-- What the task requires --
Reply with each record repeated exactly.

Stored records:
------------------------------------------------------------------------

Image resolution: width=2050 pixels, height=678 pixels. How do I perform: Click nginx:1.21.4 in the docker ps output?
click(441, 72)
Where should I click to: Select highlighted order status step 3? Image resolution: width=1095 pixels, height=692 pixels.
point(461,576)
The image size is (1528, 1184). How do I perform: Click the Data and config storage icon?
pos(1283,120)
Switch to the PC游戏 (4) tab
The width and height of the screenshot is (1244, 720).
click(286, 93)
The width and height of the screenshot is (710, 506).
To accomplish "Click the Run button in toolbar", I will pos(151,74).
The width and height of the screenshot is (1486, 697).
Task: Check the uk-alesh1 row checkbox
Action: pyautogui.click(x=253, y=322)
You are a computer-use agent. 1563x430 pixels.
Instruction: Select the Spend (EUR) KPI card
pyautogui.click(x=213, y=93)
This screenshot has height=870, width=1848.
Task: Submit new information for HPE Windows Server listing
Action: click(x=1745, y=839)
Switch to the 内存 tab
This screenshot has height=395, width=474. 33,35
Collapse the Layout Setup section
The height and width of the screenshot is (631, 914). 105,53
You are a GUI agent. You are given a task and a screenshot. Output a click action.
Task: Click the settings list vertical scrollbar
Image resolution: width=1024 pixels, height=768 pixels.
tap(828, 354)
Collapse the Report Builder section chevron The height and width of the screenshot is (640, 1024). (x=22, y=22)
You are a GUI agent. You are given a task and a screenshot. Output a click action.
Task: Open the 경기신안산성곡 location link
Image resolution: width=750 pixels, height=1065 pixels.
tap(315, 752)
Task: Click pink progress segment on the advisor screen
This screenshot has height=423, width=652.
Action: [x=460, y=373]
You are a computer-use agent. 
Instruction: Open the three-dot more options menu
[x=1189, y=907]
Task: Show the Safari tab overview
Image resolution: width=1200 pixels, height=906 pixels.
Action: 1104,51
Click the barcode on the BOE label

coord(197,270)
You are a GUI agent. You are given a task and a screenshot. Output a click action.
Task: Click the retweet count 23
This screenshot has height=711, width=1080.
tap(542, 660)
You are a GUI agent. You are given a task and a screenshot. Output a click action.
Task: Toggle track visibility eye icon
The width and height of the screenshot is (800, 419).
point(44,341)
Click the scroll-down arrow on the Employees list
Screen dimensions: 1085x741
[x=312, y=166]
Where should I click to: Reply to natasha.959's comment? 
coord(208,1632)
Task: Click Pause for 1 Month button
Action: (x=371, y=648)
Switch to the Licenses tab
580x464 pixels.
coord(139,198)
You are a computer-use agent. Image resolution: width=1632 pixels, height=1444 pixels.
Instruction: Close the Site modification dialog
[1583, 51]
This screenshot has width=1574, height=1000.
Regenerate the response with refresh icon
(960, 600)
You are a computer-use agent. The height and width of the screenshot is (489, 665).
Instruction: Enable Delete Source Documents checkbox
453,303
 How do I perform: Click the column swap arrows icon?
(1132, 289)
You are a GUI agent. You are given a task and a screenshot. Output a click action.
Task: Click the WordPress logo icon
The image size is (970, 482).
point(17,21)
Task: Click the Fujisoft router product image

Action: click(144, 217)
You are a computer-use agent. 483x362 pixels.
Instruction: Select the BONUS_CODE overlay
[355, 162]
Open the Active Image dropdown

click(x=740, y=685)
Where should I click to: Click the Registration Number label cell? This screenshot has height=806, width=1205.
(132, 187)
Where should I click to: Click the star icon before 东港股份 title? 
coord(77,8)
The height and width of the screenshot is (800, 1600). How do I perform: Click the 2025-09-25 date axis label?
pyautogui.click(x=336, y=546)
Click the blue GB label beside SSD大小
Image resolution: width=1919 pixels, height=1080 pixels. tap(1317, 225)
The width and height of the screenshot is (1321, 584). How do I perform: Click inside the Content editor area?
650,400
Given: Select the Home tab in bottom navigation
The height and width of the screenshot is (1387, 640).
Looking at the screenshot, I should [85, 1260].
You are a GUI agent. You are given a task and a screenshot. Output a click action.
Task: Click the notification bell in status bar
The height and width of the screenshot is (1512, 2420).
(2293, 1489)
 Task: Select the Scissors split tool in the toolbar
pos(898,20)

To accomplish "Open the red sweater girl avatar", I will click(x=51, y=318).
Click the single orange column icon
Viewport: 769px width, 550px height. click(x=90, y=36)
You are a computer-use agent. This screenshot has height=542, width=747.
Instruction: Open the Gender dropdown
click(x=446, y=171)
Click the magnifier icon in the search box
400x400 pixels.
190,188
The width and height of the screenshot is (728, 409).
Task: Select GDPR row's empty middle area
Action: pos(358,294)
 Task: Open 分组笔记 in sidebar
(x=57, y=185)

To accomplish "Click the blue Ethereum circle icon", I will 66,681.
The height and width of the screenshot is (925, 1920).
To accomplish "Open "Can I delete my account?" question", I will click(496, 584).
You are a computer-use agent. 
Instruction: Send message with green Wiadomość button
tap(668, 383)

------------------------------------------------------------------------

-- Finished task --
Image resolution: width=2050 pixels, height=678 pixels. How do I perform: Click nginx:1.21.4 in the docker ps output?
click(441, 72)
Where should I click to: Select highlighted order status step 3? Image resolution: width=1095 pixels, height=692 pixels.
point(461,576)
The image size is (1528, 1184). How do I perform: Click the Data and config storage icon?
pos(1283,120)
Switch to the PC游戏 (4) tab
The width and height of the screenshot is (1244, 720).
click(286, 93)
The width and height of the screenshot is (710, 506).
To accomplish "Click the Run button in toolbar", I will pos(151,74).
The width and height of the screenshot is (1486, 697).
Task: Check the uk-alesh1 row checkbox
Action: pyautogui.click(x=253, y=322)
You are a computer-use agent. 1563x430 pixels.
Instruction: Select the Spend (EUR) KPI card
pyautogui.click(x=213, y=93)
This screenshot has height=870, width=1848.
Task: Submit new information for HPE Windows Server listing
Action: click(x=1745, y=839)
Switch to the 内存 tab
This screenshot has height=395, width=474. 33,35
Collapse the Layout Setup section
The height and width of the screenshot is (631, 914). 105,53
You are a GUI agent. You are given a task and a screenshot. Output a click action.
Task: Click the settings list vertical scrollbar
Image resolution: width=1024 pixels, height=768 pixels.
tap(828, 354)
Collapse the Report Builder section chevron The height and width of the screenshot is (640, 1024). (x=22, y=22)
You are a GUI agent. You are given a task and a screenshot. Output a click action.
Task: Open the 경기신안산성곡 location link
Image resolution: width=750 pixels, height=1065 pixels.
tap(315, 752)
Task: Click pink progress segment on the advisor screen
This screenshot has height=423, width=652.
Action: [x=460, y=373]
You are a computer-use agent. 
Instruction: Open the three-dot more options menu
[x=1189, y=907]
Task: Show the Safari tab overview
Image resolution: width=1200 pixels, height=906 pixels.
Action: 1104,51
Click the barcode on the BOE label

coord(197,270)
You are a GUI agent. You are given a task and a screenshot. Output a click action.
Task: Click the retweet count 23
This screenshot has height=711, width=1080.
tap(542, 660)
You are a GUI agent. You are given a task and a screenshot. Output a click action.
Task: Toggle track visibility eye icon
The width and height of the screenshot is (800, 419).
point(44,341)
Click the scroll-down arrow on the Employees list
Screen dimensions: 1085x741
[x=312, y=166]
Where should I click to: Reply to natasha.959's comment? 
coord(208,1632)
Task: Click Pause for 1 Month button
Action: (x=371, y=648)
Switch to the Licenses tab
580x464 pixels.
coord(139,198)
You are a computer-use agent. Image resolution: width=1632 pixels, height=1444 pixels.
Instruction: Close the Site modification dialog
[1583, 51]
This screenshot has width=1574, height=1000.
Regenerate the response with refresh icon
(960, 600)
You are a computer-use agent. The height and width of the screenshot is (489, 665).
Instruction: Enable Delete Source Documents checkbox
453,303
 How do I perform: Click the column swap arrows icon?
(1132, 289)
You are a GUI agent. You are given a task and a screenshot. Output a click action.
Task: Click the WordPress logo icon
The image size is (970, 482).
point(17,21)
Task: Click the Fujisoft router product image

Action: click(144, 217)
You are a computer-use agent. 483x362 pixels.
Instruction: Select the BONUS_CODE overlay
[355, 162]
Open the Active Image dropdown

click(x=740, y=685)
Where should I click to: Click the Registration Number label cell? This screenshot has height=806, width=1205.
(132, 187)
Where should I click to: Click the star icon before 东港股份 title? 
coord(77,8)
The height and width of the screenshot is (800, 1600). How do I perform: Click the 2025-09-25 date axis label?
pyautogui.click(x=336, y=546)
Click the blue GB label beside SSD大小
Image resolution: width=1919 pixels, height=1080 pixels. tap(1317, 225)
The width and height of the screenshot is (1321, 584). How do I perform: Click inside the Content editor area?
650,400
Given: Select the Home tab in bottom navigation
The height and width of the screenshot is (1387, 640).
Looking at the screenshot, I should [85, 1260].
You are a GUI agent. You are given a task and a screenshot. Output a click action.
Task: Click the notification bell in status bar
The height and width of the screenshot is (1512, 2420).
(2293, 1489)
 Task: Select the Scissors split tool in the toolbar
pos(898,20)

To accomplish "Open the red sweater girl avatar", I will click(x=51, y=318).
Click the single orange column icon
Viewport: 769px width, 550px height. click(x=90, y=36)
You are a computer-use agent. This screenshot has height=542, width=747.
Instruction: Open the Gender dropdown
click(x=446, y=171)
Click the magnifier icon in the search box
400x400 pixels.
190,188
The width and height of the screenshot is (728, 409).
Task: Select GDPR row's empty middle area
Action: pos(358,294)
 Task: Open 分组笔记 in sidebar
(x=57, y=185)

To accomplish "Click the blue Ethereum circle icon", I will 66,681.
The height and width of the screenshot is (925, 1920).
To accomplish "Open "Can I delete my account?" question", I will click(496, 584).
You are a computer-use agent. 
Instruction: Send message with green Wiadomość button
tap(668, 383)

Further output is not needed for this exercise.